For over 10 years, Skype enjoyed selling the world security by obscurity. We
must admit, really good obscurity. I mean, really really good obscurity. So
good that almost no one has been able to reverse engineer it out of the
numerous Skype binaries. Those who could, didn’t dare to publish their code,
as it most certainly looked scarier than Frankenstein.

The time has come to reveal this secret. <http://cryptolib.com/ciphers/skype>
contains the greatest secret of Skype communication protocol, the obfuscated
Skype RC4 key expansion algorithm in plain portable C. Enjoy!

Why publish it now? - It so happened that some of our code got leaked a couple
of months ago. We contacted Skype reporting the leak. Only weeks later, our
code is already being used by hackers and spammers and we are abused by Skype
administration. I do not want to go into any finger-pointing details here, but
naturally, we do not wish to be held responsible for our code being abused. So
we decided that the time has come for all the IT security experts to have it.
Why let the hackers have the advantage? As professional cryptologists and
reverse engineers, we are not on their side. Skype is a popular and important
product. We believe that this publication will help the IT security community
help secure Skype better.

However, for the time being, we are not giving away a licence to use our code
for free in commercial products. Please contact us if you need a commercial
licence.

It is not all security by obscurity of course. There is plenty of good
cryptography in Skype. Most of it is implemented properly too. There are seven
types of communication encryption in Skype: its servers use AES-256, the
supernodes and clients use three types of RC4 encryption - the old TCP RC4,
the old UDP RC4 and the new DH-384 based TCP RC4, while the clients also use
AES-256 on top of RC4. It all is quite complicated, but we’ve mastered it all.
If you want to know more, come to Berlin for 27C3 to hear all the juicy
details on how to use this function to decrypt Skype traffic.

With best regards, Skype Reverse Engineering Team"

------
suxargs
How come the skype protocol havent been reverse engineerd and 3rd party
clients been implemented years ago?

Most things popular like this already are, and also the official client suck
balls, so extra motivation there.

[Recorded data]
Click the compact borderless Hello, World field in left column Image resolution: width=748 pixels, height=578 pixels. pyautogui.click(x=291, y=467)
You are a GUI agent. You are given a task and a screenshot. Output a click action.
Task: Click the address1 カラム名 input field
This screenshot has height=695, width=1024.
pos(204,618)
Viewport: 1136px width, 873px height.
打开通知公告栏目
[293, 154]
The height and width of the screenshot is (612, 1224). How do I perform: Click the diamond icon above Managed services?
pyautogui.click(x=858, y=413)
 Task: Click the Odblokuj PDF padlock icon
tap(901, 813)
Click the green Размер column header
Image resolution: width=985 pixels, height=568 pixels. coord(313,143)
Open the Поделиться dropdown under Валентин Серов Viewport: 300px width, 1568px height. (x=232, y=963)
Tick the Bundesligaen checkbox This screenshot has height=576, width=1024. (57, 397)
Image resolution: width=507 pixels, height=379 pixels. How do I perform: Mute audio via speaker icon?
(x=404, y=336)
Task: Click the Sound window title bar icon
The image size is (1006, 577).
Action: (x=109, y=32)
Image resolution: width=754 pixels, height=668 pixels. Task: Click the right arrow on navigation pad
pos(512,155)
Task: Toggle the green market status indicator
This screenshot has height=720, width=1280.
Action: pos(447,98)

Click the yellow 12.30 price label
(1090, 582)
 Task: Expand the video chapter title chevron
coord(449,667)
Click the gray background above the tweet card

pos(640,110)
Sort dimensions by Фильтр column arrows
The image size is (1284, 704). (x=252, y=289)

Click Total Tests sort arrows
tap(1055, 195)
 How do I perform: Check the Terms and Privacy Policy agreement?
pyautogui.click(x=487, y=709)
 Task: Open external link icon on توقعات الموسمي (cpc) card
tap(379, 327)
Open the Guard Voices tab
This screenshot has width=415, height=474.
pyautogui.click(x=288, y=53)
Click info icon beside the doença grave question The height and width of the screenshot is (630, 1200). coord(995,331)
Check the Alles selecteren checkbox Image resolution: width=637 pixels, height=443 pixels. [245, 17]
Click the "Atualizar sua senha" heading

▶ Work to do
Copy the Skype announcement from "The time has come to" up to and including "portable C. Enjoy!", renaming "obfuscated" to "hidden".

▶ Task result
The time has come to reveal this secret. <http://cryptolib.com/ciphers/skype>
contains the greatest secret of Skype communication protocol, the hidden
Skype RC4 key expansion algorithm in plain portable C. Enjoy!